The Ones Who Didn’t Return

I have been doing more reading these last few years, and a book recommended by a fellow Lexican is almost finished. Chickenhawk, by Robert Mason, tells of the author’s journey from Army Helicopter training at Ft Wolters, TX to some of the biggest battles, such as Ia Drang, of the Vietnam War. All from the prospective of an Army UH-1 “Huey” pilot. His story begins with the start of the massive build up, in 1965.

He wrote about everything from the difficulty in training at Wolters, to the stupid stuff like not having any flak jackets – causing the deaths of friends – for months while a neighboring unit 100 miles away had more than they knew what to do with.

And no, the book title is not about what you may think it is.

I guess for me the most powerful parts of the book were his taking you with him into a hot LZ (Landing Zone). When the Grunts on the ground, desperate for help, assure you that the LZ is clear, only to find yourself upon arrival racked by machine gun fire.

Or to take some ARVNs into battle, and at the LZ, have some point their weapons at you rather than leave the ship.

Or coming in to take the dead and wounded and having loose limbs and a head put onto the floor.

Or with his squadron mates, landing their ships on a sand bar of a river to have some Vietnamese scrub and wash the dried blood and flesh off the metal floor.

These and more are memories Mason took back with him from Vietnam.

I was mentioning to someone today how fortunate I felt on the 75th Anniversary of Iwo Jima to drive the 50 miles to Stockton and hear 2 old Marines, one 94 and the other 104, tell us what it was like on Iwo Jima.

One of them was at the base of Suribachi when Joe Rosenthal shot that iconic photo. He narrowly missed a Japanese grenade. Still wounded him. The other, shot by a Nambu machine gun, decided with his wounded buddy to walk the mile or so to the aid station, because the Japanese were shooting the Corpsmen litter bearers. There was no help coming.

Both said that the “real heroes” were the ones who didn’t return.

Today on the F/B page Tuna posted a video about the last living WW2 Medal of Honor Recipient, Hershel Williams. Williams destroyed 7 Japanese pillboxes, saving his unit.

Two of the Marine riflemen providing cover fire that enabled him to get to those concrete bunkers were later killed.

Williams has said that he wears that medal not for himself, but for those riflemen.

Virtually every MOH Awardee I have heard of seems to have a similar humility.

It is funny where life takes you. The times in your life that may seem insignificant at the time turn out to be treasured slices of time. Time that if you were allowed, would revisit.

I thought little at the time of my time in the Army, ending up through a bureaucratic need in Germany rather than Vietnam. It turned out to be a period of time of which I was proud. I helped to make a small but meaningful contribution.

But I have told a few veterans over the last nearly 50 years that I have always carried a little guilt for not sharing the hardships of my fellow servicemen (and women) in harm’s way.

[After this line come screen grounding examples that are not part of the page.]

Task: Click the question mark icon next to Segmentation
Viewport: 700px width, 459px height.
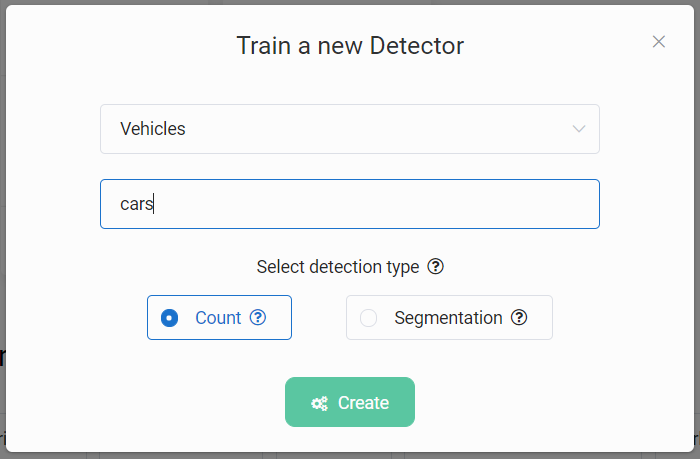Action: coord(519,318)

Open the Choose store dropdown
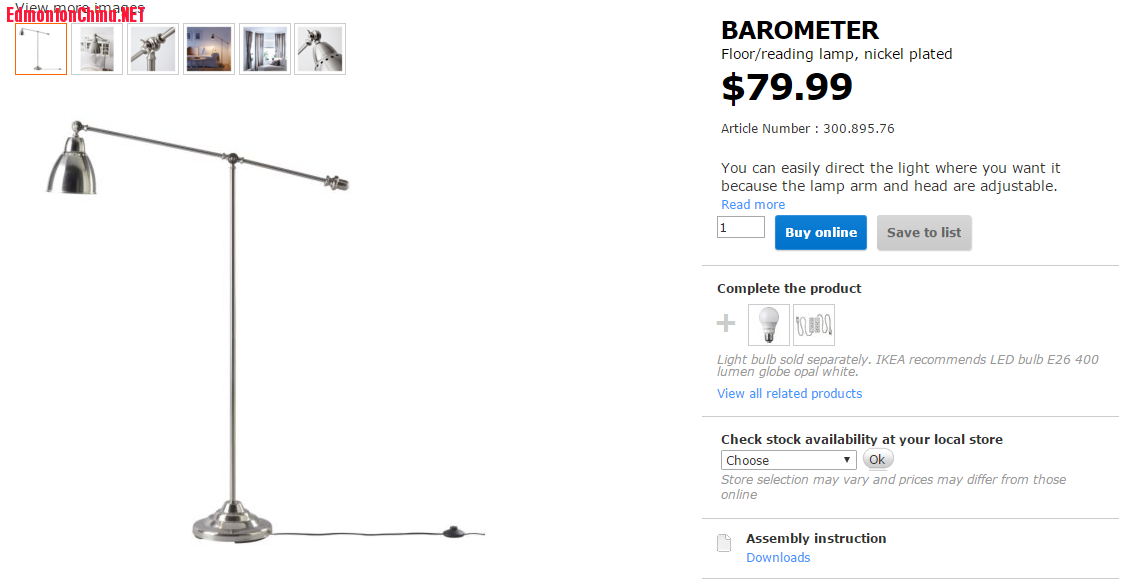click(788, 460)
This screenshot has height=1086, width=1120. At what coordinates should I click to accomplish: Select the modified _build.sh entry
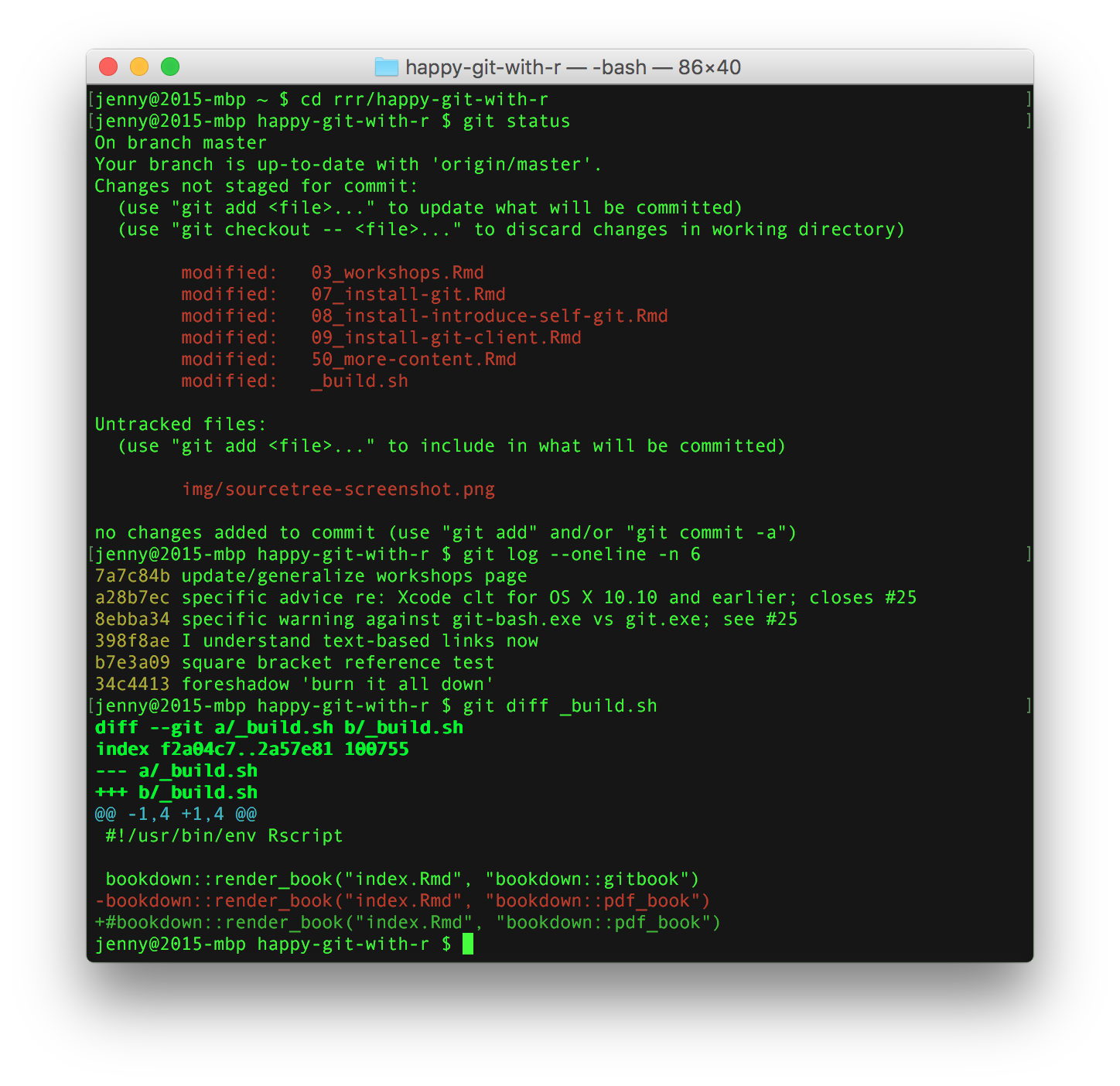[358, 381]
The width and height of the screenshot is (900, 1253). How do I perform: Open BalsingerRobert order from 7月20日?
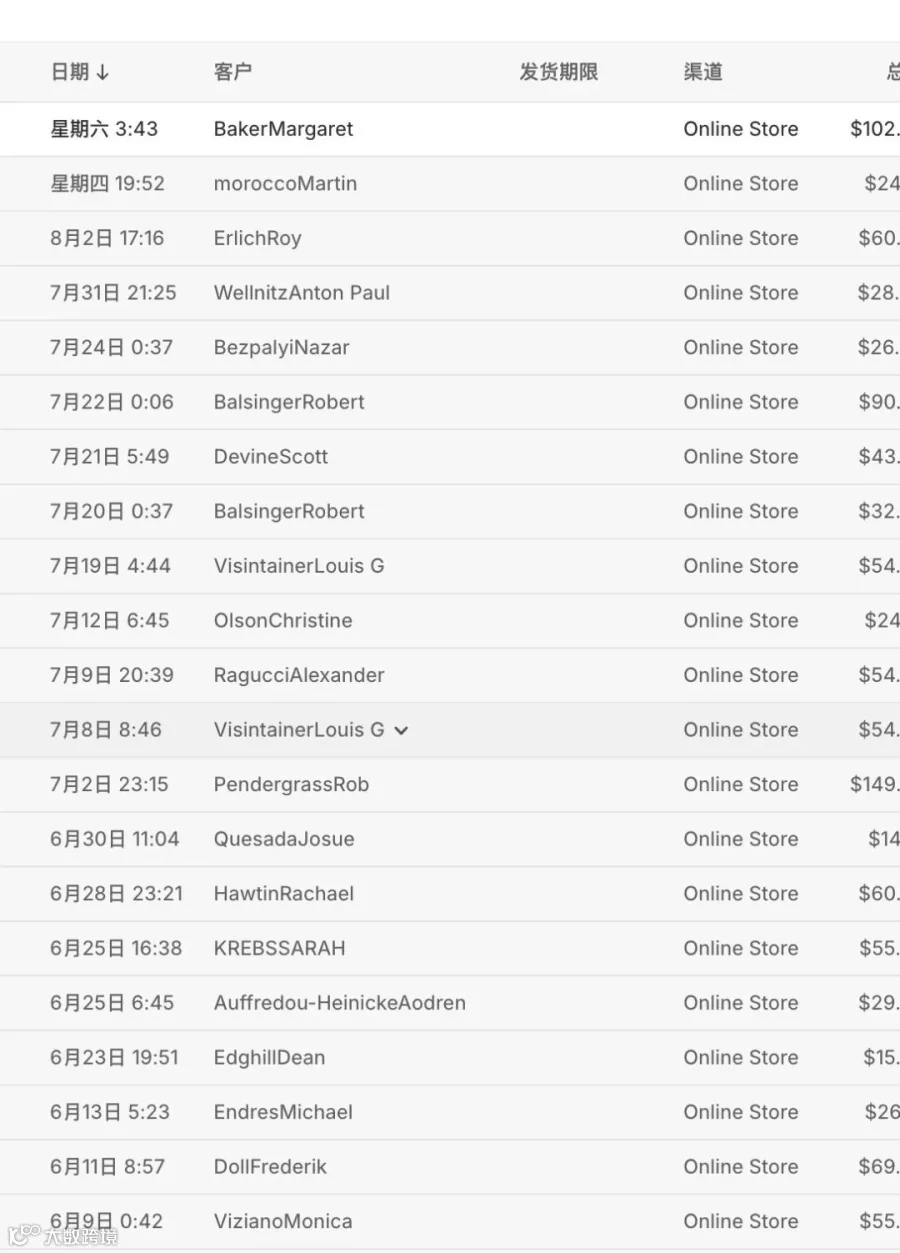pyautogui.click(x=450, y=512)
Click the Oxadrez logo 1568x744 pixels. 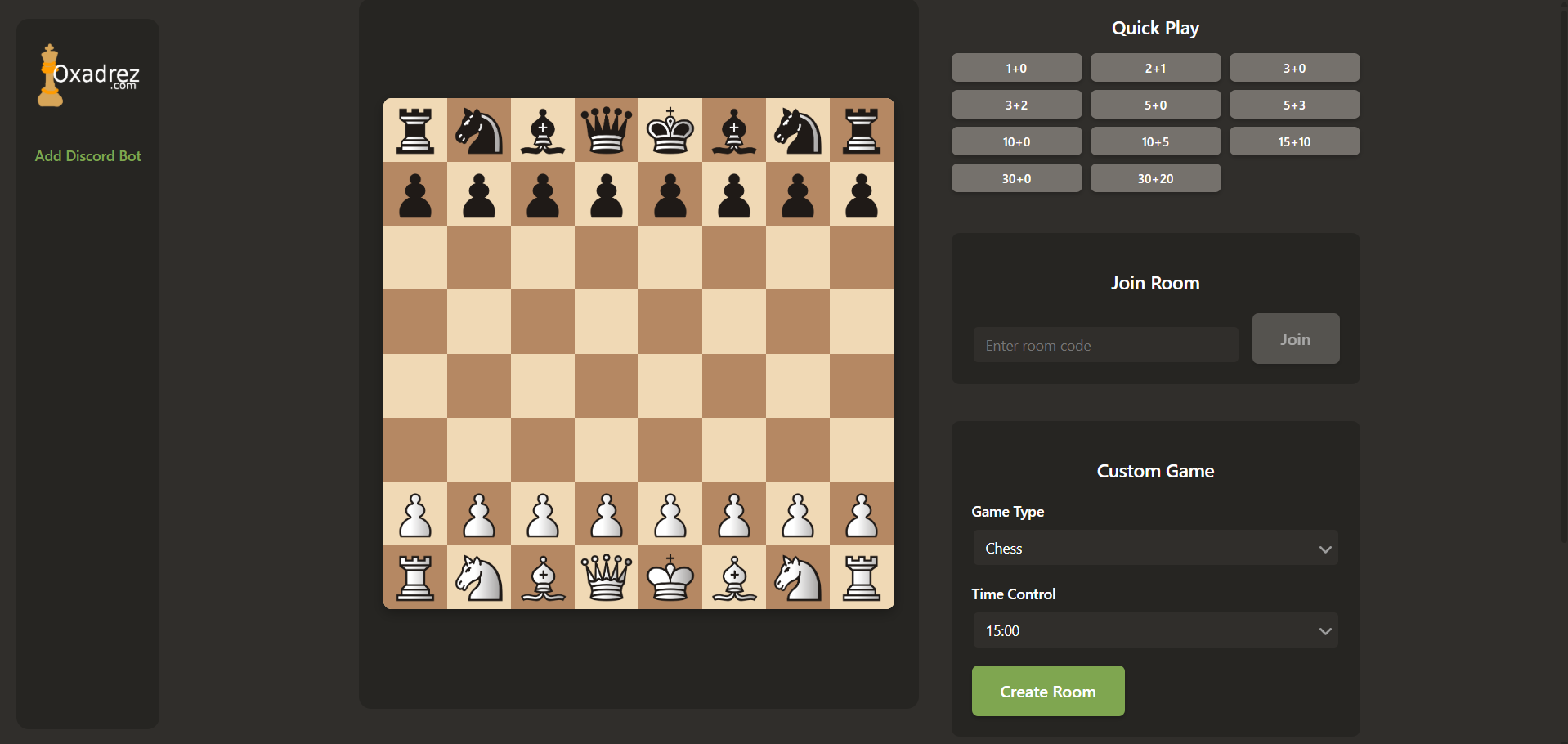(88, 75)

And my God, when those who suffered so much in battle that I admire look not to themselves but those who didn’t return…

We should remember them.

4 Comments

Filed under Army Aviation, Books, Heroes Among Us

4 responses to “The Ones Who Didn’t Return

  1. Old AF Sarge

    Well said.

  2. Stephen Arnold

    Yes. I feel the pangs of that guilt as well. Graduated high school in 75 as the choppers were lifting the last few off the roof of the embassy in Saigon. My friends who were a few years older all told stories of drug use and institutional rot in military leadership. Not disparaging, just framing my reality at that point. I took all the tests, spent a weekend in Salt Lake City with some buds drinking 3.2% beer supplied by a recruiter despite us all being underage, but didn’t sign. Angst. It’s real………….

    • There was a guy in my unit in Germany who they said was on heroin. Don’t know it to be a fact, though. I would think upon reflection that if he was, he couldn’t function at his post, and he did.

      Lots of Vietnam vets who had a lot of stories though.